EGI DataHub Zarr Toolkit - Examples - RiOMar Project – Coastal Water Quality Anticipation to manage coastal zone ecosystem responses for biodiversity conservation

This notebook demonstrates how to use the egi_datahub_zarr toolkit to read and write Zarr v3 stores directly from/to EGI DataHub.

Setup¶

Get an access token from https://datahub.egi.eu (Tokens → Create new access token)
Set the EGI DATAHUB Token in the file “egi-datahub-token” (in your home directory)
Import the toolkit

# Import the toolkit
from egi_datahub_zarr import DataHubClient, open_zarr, to_zarr
import xarray as xr
import numpy as np
import os

Initialize Client¶

# Create client (uses DATAHUB_TOKEN env var)
token = open(os.path.join(os.environ['HOME'],"egi-datahub-token")).read().rstrip()
os.environ["DATAHUB_TOKEN"] = token

client = DataHubClient(token)

# Check connection
user = client.get_user_info()
print(f"Connected as: {user.get('name')}")

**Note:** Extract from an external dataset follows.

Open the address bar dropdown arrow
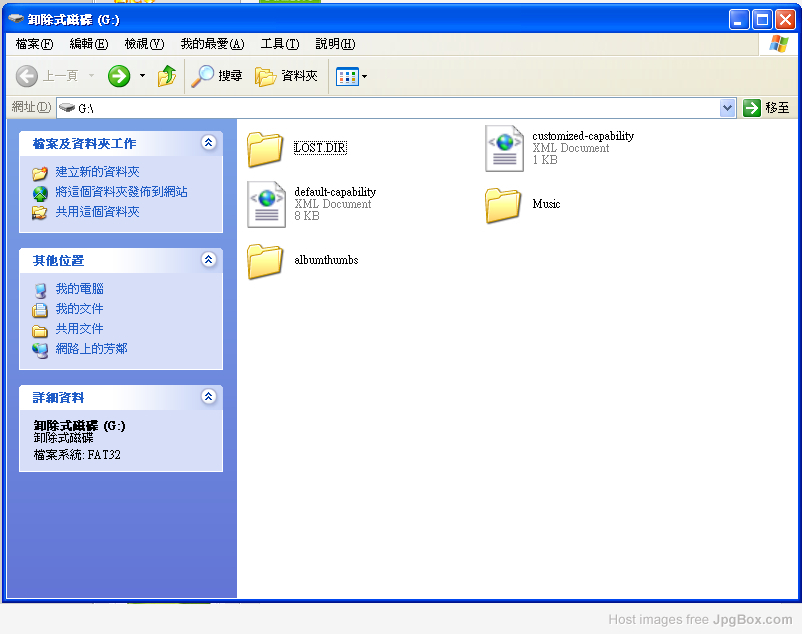Viewport: 802px width, 634px height. pos(728,108)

Connected as: Anne Fouilloux

List Spaces and Browse Files¶

# List available spaces
spaces = client.list_spaces()
print("Available spaces:")
for name, info in spaces.items():
    print(f"  📁 {name}")

Available spaces:
  📁 Pangeo
  📁 notebooks-shared
  📁 PLAYGROUND
  📁 Reliance
  📁 open-datasets

# Browse a directory
items = client.list_directory("Reliance/FAIR2Adapt")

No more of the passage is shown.